6. Fight stigma and discrimination
This means committing to the principle that no autistic person requires long-term institutional care and making real, effective and measurable progress towards all autistic people living in the community, actively supporting the right of autistic people to choose where and with whom they live on an equal basis with others in society. Services are encouraged to create and sustain a rights-based approach to care, providing ongoing support, training and development for staff which effectively embeds rights-based thinking and positive risk taking in day-to-day practice. This also means discouraging beliefs and assumptions about any individual’s capabilities and supporting lifelong learning, development and meaningful contribution to society.

7. Recognise behaviour as distress
This means recognise ‘challenging’ behaviour as an indication of distress and focussing on the removal of environmental and other stressors as a priority over modification of the behaviour. To do this, we recommend treating the use of any physical intervention, pharmaceutical control of behaviour or any other form of restraint as a failure and seeking to create a zero-restraint service. To achieve this, it is vital to challenge assumptions and recognise that ‘challenging’ behaviours are not an inevitable consequence of autism and avoid labels such as ‘complex’. It means seeking to understand and empathise with an autistic person’s perspective, focussing on meeting needs and supporting them to manage stress and recover from distress.

8. Ensure better transitions
This means recognising that uncertainty and unpredictability cause stress and taking a ‘whole life’ approach: recognising and planning well in advance for transitions throughout the lifespan.

9. Ensure ongoing, practical, autism-specific staff training
This means ensure that staff training promotes empathy for autistic perspectives. Services should provide regular access to advanced practical training in working with autistic people for all staff who are or may be working with autistic people, ensuring that such training is autistic-led and/or autistic designed.

10. Accept difference and support positive autistic identity
This means recognising when someone may have undiagnosed autism. It also means avoiding imposing ideas of what is ‘normal’ and accepting atypical choices such as to withdraw from a social interaction or to prefer sameness over variety. Services should also facilitate access, for autistic people right across the spectrum, to autistic-controlled space and the wider autistic community.
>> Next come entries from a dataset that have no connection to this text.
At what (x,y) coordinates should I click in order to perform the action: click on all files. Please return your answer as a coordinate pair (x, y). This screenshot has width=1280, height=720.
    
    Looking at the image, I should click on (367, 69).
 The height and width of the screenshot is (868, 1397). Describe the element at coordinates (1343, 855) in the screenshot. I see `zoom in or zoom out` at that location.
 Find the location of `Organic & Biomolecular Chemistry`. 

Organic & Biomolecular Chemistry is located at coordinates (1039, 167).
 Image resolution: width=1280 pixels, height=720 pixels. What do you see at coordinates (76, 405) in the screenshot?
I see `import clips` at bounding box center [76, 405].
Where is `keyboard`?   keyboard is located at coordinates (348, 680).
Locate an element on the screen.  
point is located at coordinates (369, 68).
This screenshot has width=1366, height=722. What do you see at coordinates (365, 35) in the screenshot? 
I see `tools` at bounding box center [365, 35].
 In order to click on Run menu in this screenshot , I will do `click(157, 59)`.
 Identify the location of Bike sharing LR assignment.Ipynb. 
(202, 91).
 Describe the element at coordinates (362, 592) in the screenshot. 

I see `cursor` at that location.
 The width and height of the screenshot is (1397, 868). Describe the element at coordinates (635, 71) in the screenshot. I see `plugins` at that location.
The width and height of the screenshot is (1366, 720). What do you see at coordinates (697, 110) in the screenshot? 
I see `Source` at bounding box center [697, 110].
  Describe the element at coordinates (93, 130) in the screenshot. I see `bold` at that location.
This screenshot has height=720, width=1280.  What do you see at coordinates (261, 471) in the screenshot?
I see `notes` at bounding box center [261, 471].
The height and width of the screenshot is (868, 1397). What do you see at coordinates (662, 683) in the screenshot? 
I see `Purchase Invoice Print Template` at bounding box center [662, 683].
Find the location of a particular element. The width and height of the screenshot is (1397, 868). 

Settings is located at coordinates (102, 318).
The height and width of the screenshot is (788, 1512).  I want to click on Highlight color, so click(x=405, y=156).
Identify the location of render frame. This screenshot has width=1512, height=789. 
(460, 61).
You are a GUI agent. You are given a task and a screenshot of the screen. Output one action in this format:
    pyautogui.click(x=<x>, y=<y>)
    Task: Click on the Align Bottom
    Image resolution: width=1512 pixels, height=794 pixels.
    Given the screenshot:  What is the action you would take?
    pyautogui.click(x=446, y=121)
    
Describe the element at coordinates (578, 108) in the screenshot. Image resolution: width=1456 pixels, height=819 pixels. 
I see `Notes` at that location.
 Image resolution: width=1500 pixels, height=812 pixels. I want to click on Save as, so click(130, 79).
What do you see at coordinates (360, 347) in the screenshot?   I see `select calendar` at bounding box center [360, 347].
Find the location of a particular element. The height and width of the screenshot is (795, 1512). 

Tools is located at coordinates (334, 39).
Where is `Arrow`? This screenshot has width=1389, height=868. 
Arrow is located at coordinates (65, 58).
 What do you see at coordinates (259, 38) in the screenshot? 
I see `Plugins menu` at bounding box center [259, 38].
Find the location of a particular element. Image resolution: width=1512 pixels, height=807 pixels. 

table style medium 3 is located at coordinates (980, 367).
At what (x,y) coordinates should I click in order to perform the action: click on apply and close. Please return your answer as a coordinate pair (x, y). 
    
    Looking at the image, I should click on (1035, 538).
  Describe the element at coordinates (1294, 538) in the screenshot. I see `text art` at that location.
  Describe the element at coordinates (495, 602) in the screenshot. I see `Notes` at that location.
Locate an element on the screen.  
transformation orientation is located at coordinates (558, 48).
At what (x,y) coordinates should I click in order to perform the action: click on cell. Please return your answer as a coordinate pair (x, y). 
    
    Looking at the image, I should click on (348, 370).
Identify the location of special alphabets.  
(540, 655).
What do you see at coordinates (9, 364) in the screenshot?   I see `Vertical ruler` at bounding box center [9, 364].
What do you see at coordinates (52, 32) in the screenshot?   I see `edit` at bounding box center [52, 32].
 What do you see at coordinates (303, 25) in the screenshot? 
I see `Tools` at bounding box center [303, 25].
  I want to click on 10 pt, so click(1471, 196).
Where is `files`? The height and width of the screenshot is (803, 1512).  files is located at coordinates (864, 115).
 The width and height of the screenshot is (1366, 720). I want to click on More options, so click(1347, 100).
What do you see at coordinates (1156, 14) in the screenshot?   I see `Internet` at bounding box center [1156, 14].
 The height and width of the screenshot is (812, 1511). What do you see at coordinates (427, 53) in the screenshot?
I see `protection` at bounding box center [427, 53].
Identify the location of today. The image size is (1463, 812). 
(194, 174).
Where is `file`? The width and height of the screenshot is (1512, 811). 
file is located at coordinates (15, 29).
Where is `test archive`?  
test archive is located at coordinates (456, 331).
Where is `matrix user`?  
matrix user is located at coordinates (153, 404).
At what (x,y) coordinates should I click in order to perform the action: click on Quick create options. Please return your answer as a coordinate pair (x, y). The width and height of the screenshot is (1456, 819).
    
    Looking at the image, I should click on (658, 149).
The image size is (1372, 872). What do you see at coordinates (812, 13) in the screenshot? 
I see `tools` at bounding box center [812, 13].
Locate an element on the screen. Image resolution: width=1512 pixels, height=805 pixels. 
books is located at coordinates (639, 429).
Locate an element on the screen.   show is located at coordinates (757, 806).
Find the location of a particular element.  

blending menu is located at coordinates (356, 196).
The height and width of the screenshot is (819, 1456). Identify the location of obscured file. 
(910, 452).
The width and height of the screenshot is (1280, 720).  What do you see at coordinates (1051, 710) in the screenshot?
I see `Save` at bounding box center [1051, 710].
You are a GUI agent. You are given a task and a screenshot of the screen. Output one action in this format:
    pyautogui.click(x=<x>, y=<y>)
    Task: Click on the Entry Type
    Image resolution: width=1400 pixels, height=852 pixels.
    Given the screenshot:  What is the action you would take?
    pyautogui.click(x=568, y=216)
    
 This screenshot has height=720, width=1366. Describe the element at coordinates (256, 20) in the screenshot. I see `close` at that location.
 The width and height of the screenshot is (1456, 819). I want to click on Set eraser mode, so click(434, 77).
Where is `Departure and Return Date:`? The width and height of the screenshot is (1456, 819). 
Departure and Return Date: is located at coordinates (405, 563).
Care and support services can use the guide to develop or review their provision, ensuring that they not only provide support to autistic people, but also enable and empower autistic people within an environment consistent with developing and maintaining a positive autistic identity. The guide is illustrated throughout with good practice examples which demonstrate how each element can be effectively realised in a variety of care and support contexts. This brief article can only outline the contents of the guide and readers are encouraged to read the guide in full.

Providing this specific and detailed picture defining high quality care for autistic people empowers service users to evaluate the quality of support they receive, enables providers to demonstrate the quality of their provision and empowers care commissioners to identify elements of quality in their commissioning decisions.